### by Bryan Ruddy

On examining the calculations at the top of the puzzle, solvers will note that they do not necessarily follow the rules of binary arithmetic, and subtraction acts upon numbers with leading zeros differently from numbers without. Each operation, however, does follow the rules of some canonical number representation using 1's and 0's. The operations are as follows:

 Addition: Subtraction: Multiplication: Division: Exponentiation: Base -1+i (A tutorial can be found here) Fibonacci Coding Base -2 (Negabinary) NegaFibonacci Representation Binary

Once the number systems have been identified, the calculations at the bottom of the puzzle can be performed.
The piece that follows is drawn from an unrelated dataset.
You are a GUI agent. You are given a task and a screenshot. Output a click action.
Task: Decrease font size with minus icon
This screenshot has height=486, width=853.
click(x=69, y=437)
The results are as follows:

((((11111×111) + (110^(1010÷10010)))×((1101×(1011 + 1010)) + (11101×10))) – (((1011 – 0011)^101) + (((11011×1110) + 1)×(10^101)))) + (((11110 + 1100)^1011)÷1010) = 0100001101001111

(((((1010×10100×(1010 + 1011))÷(11×110)) + ((((11101×1111×1111) + 100)×10001)÷(11100 + 1110)))×1111) – (11101×(10111 + (10^101)))) + (1111 + 110) = 0101001001001110

((((((11^100) + 1010)×1001) + (10^110)) – ((11111×((1010^10) + 1001)) + 1000))×(100^100)) + ((((101^11) + 10)×11111×11111×11110×101)÷(11111×10110×(1000 + 1001 + 1000))) = 0100001101000001

(11101×10110) + (((1001 + (10101×1000) + ((((1100 + 100)×(101 + 100 + 100)) + 1010)×11101))×1001) – (((((1001 + 1000 + 1000)×(1011 + 1010))÷10001) + (01011 – 10011))×101)) = 0100101101000101

These are all either 16-bit (with leading zero) or 15-bit numbers; interpreting them as pairs of ASCII characters in the given order yields "CORNCAKE", the answer.